■ ABOUT THIS EXERCISE:
Skip every picture, and copy exactly the lines from the one containing "Instruction: Toggle Active" to the end of the data.

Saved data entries
·····

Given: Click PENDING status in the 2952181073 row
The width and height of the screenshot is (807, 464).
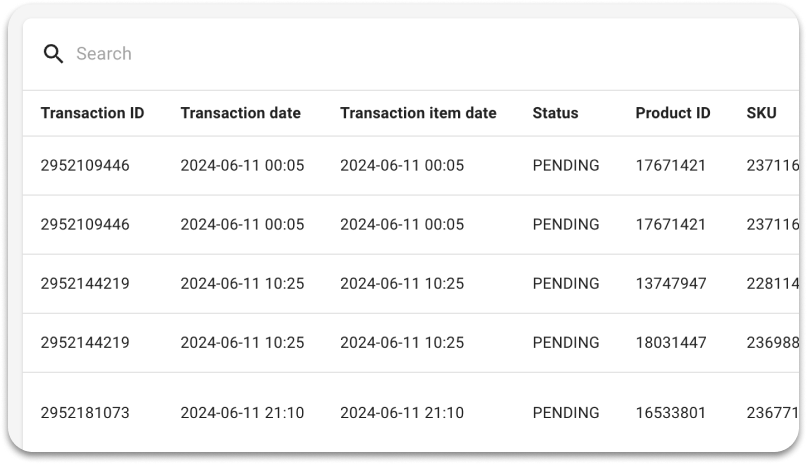Looking at the screenshot, I should click(566, 413).
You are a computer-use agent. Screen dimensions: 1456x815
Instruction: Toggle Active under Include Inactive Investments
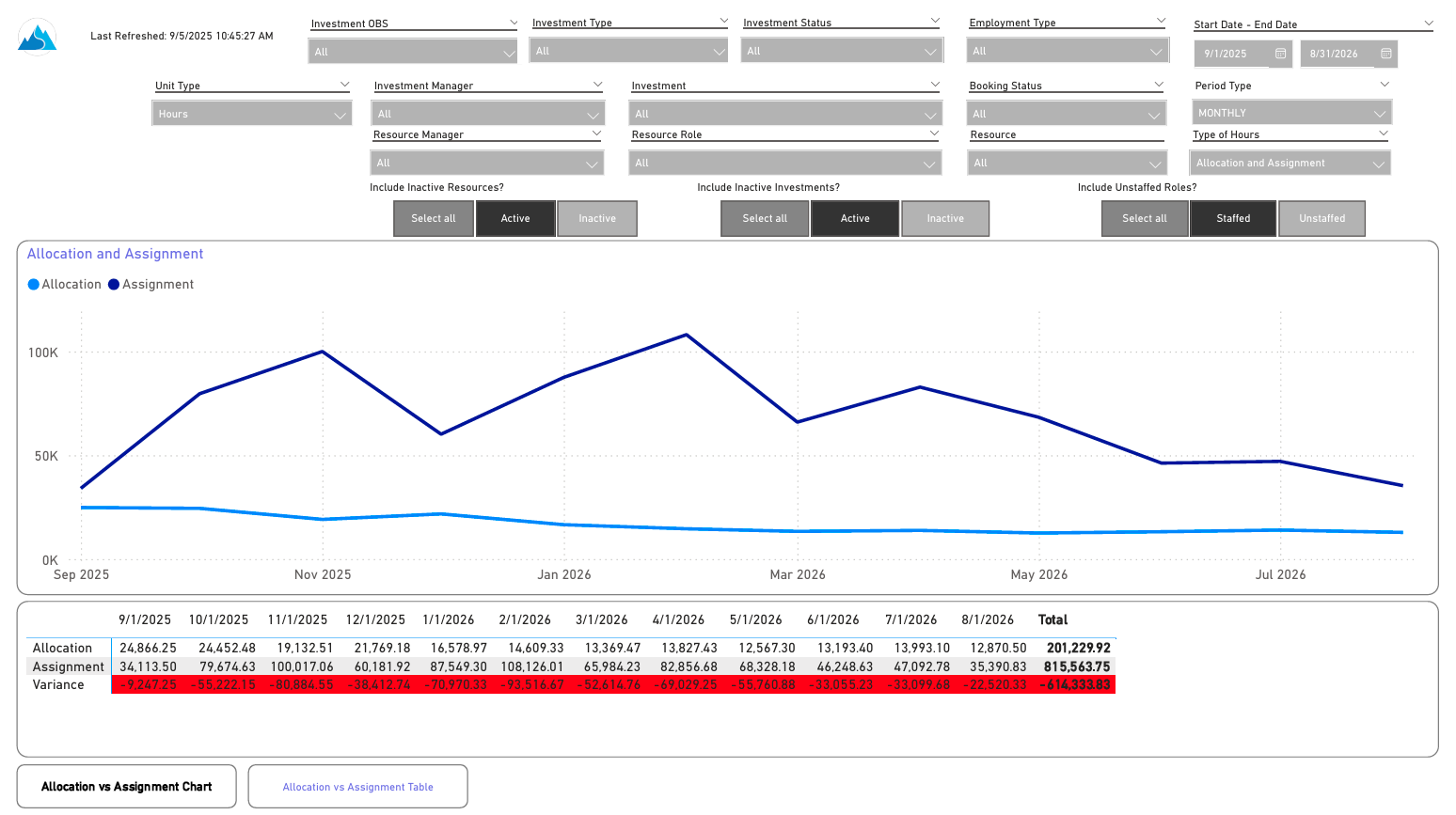coord(854,218)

·····

■ FINISHED EXERCISE:
Instruction: Toggle Active under Include Inactive Investments
coord(854,218)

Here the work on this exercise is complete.